本文抜粋:

443 『マインドハックス勉強法』が本日発売

お知らせです。
拙著、『マインドハックス勉強法』が本日発売となりました。

私としては初めて出す「勉強本」です。

私が「勉強の本」を書くとなると、どうしても「心理に絡めて」ということになります。心理と勉強は今さらいうまでもなく、けっこう深い関係があります。

ぱっとでてくるところでも、「記憶の問題」があるでしょう。
さらに、「モチベーション」。
「ストレス」。
「時間」。
「継続と習慣」のという行動と心理。

以上にはもちろんスポットを当てたわけですが、ある意味これだけなら、心理の本を適宜応用すれば済みますので、これらを自然と活用されている人々へ、インタビューして実践事例を盛り込んでみました。

著名人へのインタビューではありませんから、実名を出したりは致しませんでしたが、たとえばマインドマップを勉強にどう活用するかといった「マインドハック」の実例として、マインドマップを掲げてみたりもしました。

しかし本書で最も強調したかったことは、「勉強しよう」と決意したときにはあるはずの、勉強の魅力と動機づけが、なぜかくもあっさり失われてしまうか、という点なのです。その心理的カラクリもさることながら、魅力が失われないようにするマインドハックスこそが、私が全体を通して追い求め続けたテーマです。

課題一覧:
(1) 本文抜粋で、心理と深い関係がある勉強の事柄としてすぐに思い浮かぶものとして挙げられている項目を、すべて書き出しなさい。
(2) 本文抜粋から、「私としては初めて出す「勉強本」です。」で始まり「プを掲げてみたりもしました。」で終わる部分を、一字一句変えずに書き写しなさい。

データ資料:

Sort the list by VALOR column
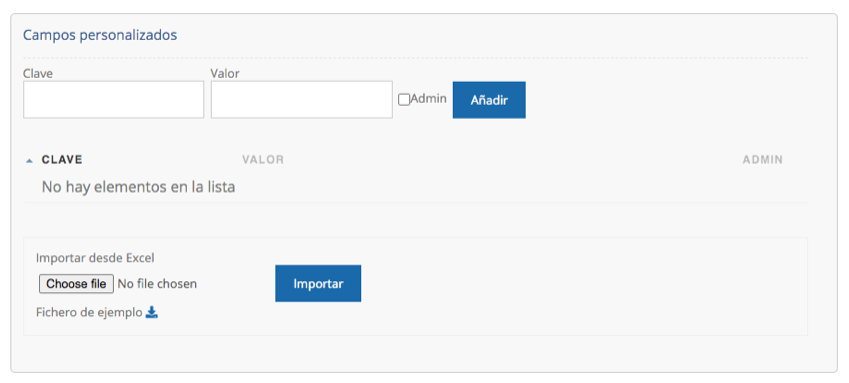Image resolution: width=849 pixels, height=383 pixels. tap(263, 160)
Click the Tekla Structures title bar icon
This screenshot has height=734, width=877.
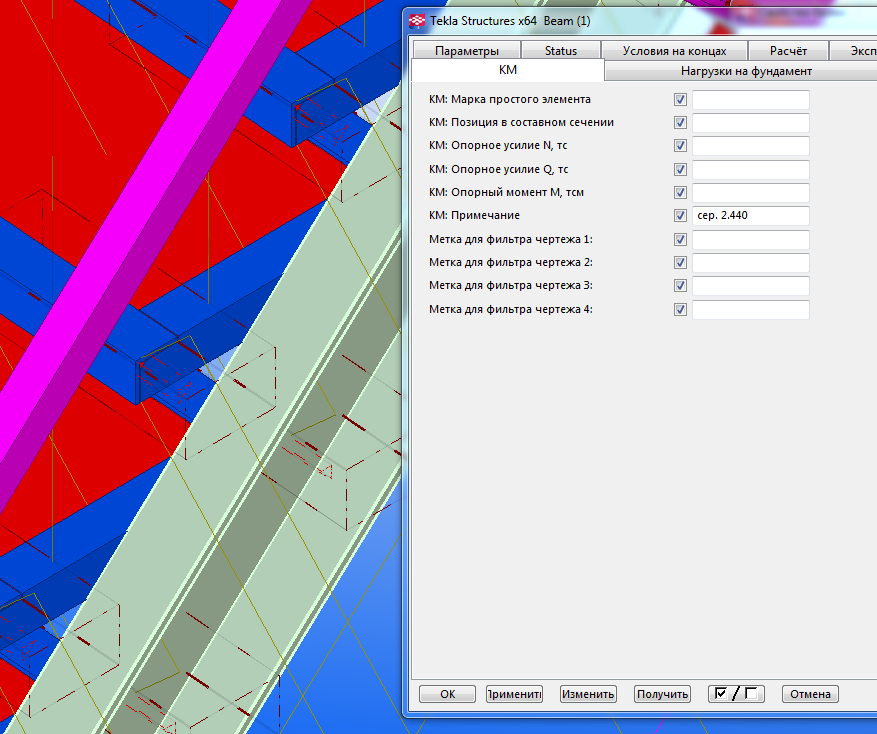[x=417, y=20]
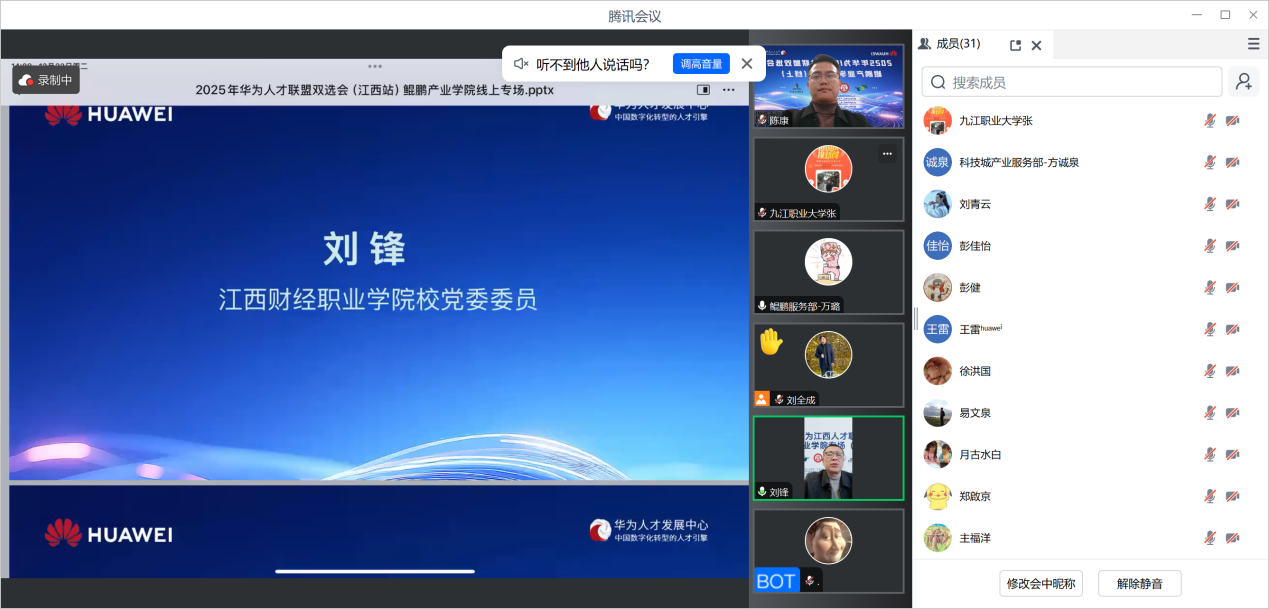The width and height of the screenshot is (1269, 609).
Task: Click the muted mic icon for 刘青云
Action: click(x=1209, y=204)
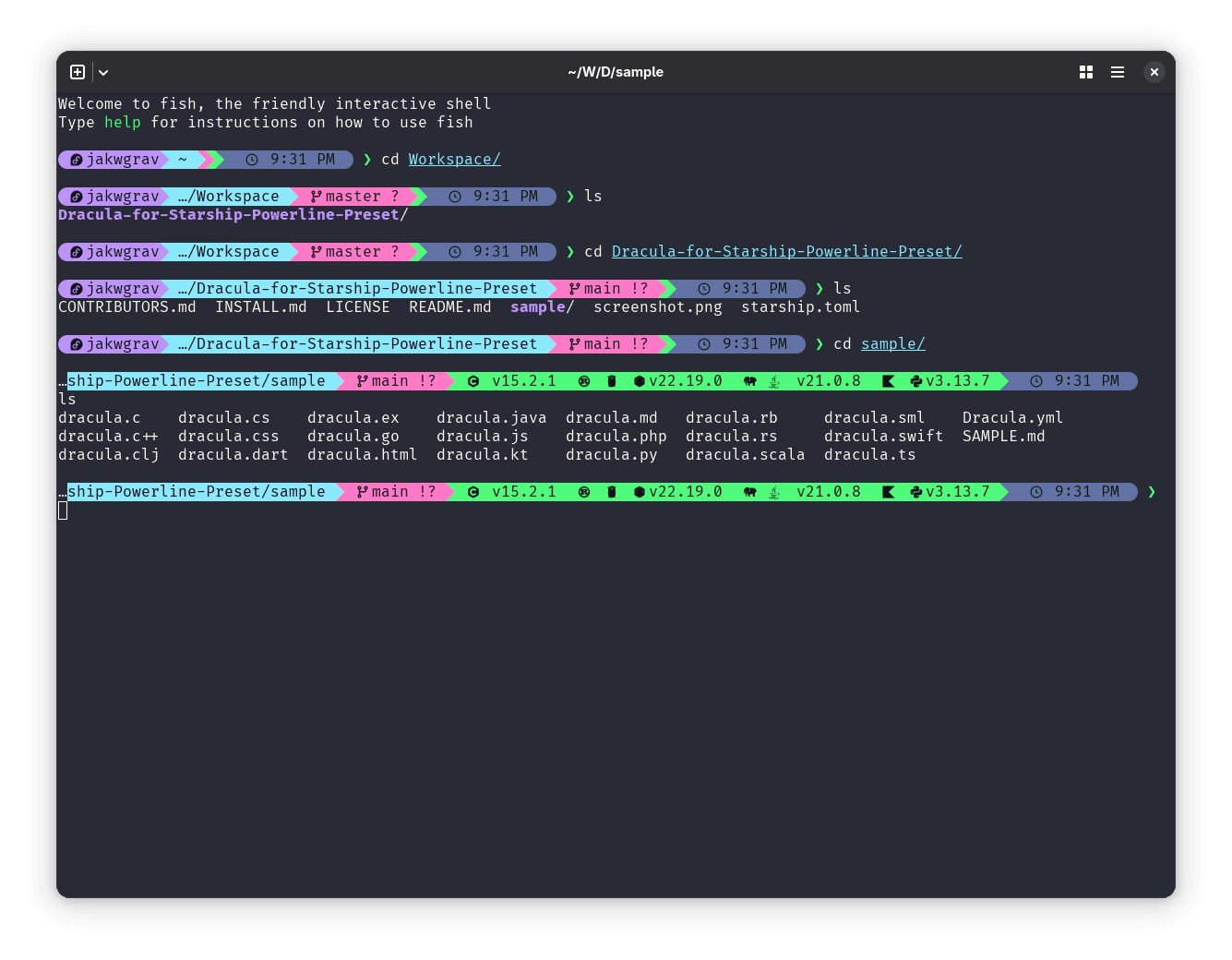Viewport: 1232px width, 960px height.
Task: Click the ~/W/D/sample title in the titlebar
Action: 616,71
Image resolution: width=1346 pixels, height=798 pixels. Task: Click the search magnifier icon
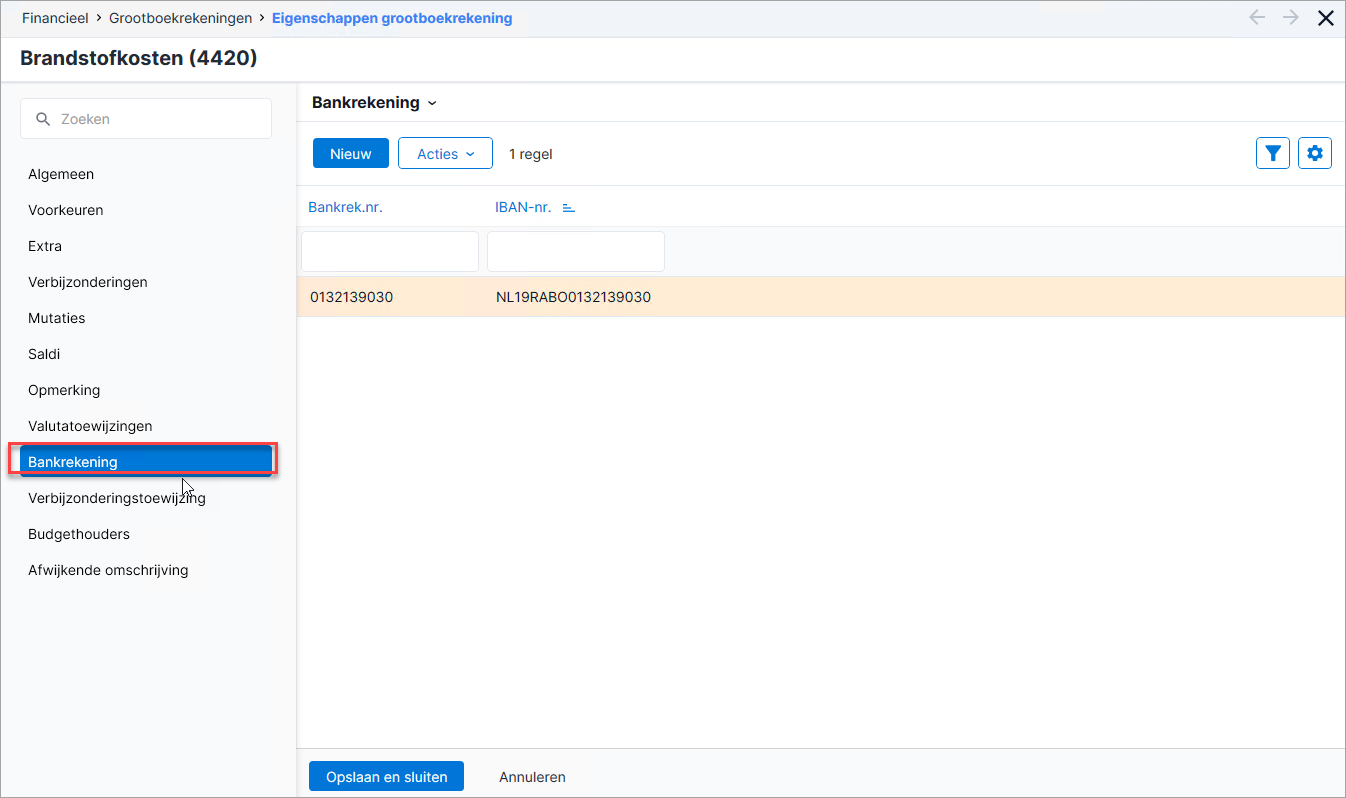pyautogui.click(x=43, y=119)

課題別解答:
(1) 記憶の問題、モチベーション、ストレス、時間、継続と習慣

(2)
私としては初めて出す「勉強本」です。

私が「勉強の本」を書くとなると、どうしても「心理に絡めて」ということになります。心理と勉強は今さらいうまでもなく、けっこう深い関係があります。

ぱっとでてくるところでも、「記憶の問題」があるでしょう。
さらに、「モチベーション」。
「ストレス」。
「時間」。
「継続と習慣」のという行動と心理。

以上にはもちろんスポットを当てたわけですが、ある意味これだけなら、心理の本を適宜応用すれば済みますので、これらを自然と活用されている人々へ、インタビューして実践事例を盛り込んでみました。

著名人へのインタビューではありませんから、実名を出したりは致しませんでしたが、たとえばマインドマップを勉強にどう活用するかといった「マインドハック」の実例として、マインドマップを掲げてみたりもしました。